Saber carefully went over Jess’s car and then her own, searching for an incendiary device. She needed her electronic equipment to be absolutely certain the cars were free of bugs, so that would have to wait. But as far as she could tell by listening and feeling, both vehicles were clean, and she had always been right. She slipped into her car and sat for a moment, contemplating what to do.
She tapped her fingernail against the dash of her car and stared at herself in the rearview mirror. There wasn’t a single line in her baby soft skin. Her too-big eyes were fringed with long feathery lashes and held a look of absolute innocence. She could barely look at herself sometimes. Her innocence had been lost when she was sent out on her first mission at nine years old. She glanced down at her hands expecting to see blood—something—some evidence of the evil that lurked inside of her, but even her hands looked young and innocent.

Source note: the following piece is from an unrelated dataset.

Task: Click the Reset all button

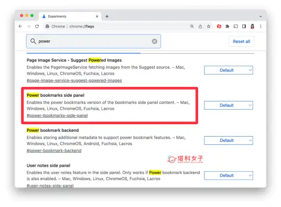Action: [241, 41]
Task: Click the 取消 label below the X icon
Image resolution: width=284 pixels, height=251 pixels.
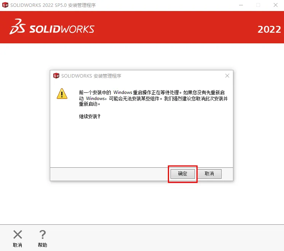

She looked back into the mirror. She’d made a promise to herself that she would never go back to that life, but she wouldn’t—couldn’t—abandon Jess. She didn’t believe in coincidence, but there was no way Jess could have planned for her to show up at his home. She had wandered down his road, hoping to find a place to camp before winter set in and she had to move on. She had gotten his name off an Internet site for radio station jobs when she’d looked for an opening in Sheridan.
Her voice was one of her best assets. Radio stations were the easiest places to find work, and if there was no opening, she could often use her voice to persuade them to hire her anyway. She knew Jess had suspected she was a battered woman on the run. He had hired her for work at the station and offered to let her rent the upstairs in return for light housekeeping. How could someone have manipulated their meeting? And if they had, what was the purpose?
She bit at her lower lip while she sat there turning it over in her mind. She couldn’t leave, not when someone was hunting Jess. She was just going to have to be very alert and know that either of them, or both, could be in danger every step of the way.
J
ess watched on the monitor as Saber drove her car through the gates and disappeared from sight. He touched a fingertip to the screen, right over the spot where the Volkswagen’s taillights had been. He should have insisted on a guard for her. Someone was watching them. Someone who knew how to bypass the kind of security he had, knew exactly where the camera’s blind spots were and had utilized them to invade Jess’s territory. He had known the moment he’d gone outside. He doubted if the intruder had breached the house, but he’d followed them to the park. Jess knew they were being hunted.
There was no hesitation as he caught up the phone, punching in a number few people had access to. He knew when he needed help. He had to bring in part of the team and spread them out. No matter how much he loved Saber—or because he loved her—he had to notify those he trusted that someone was orchestrating something big.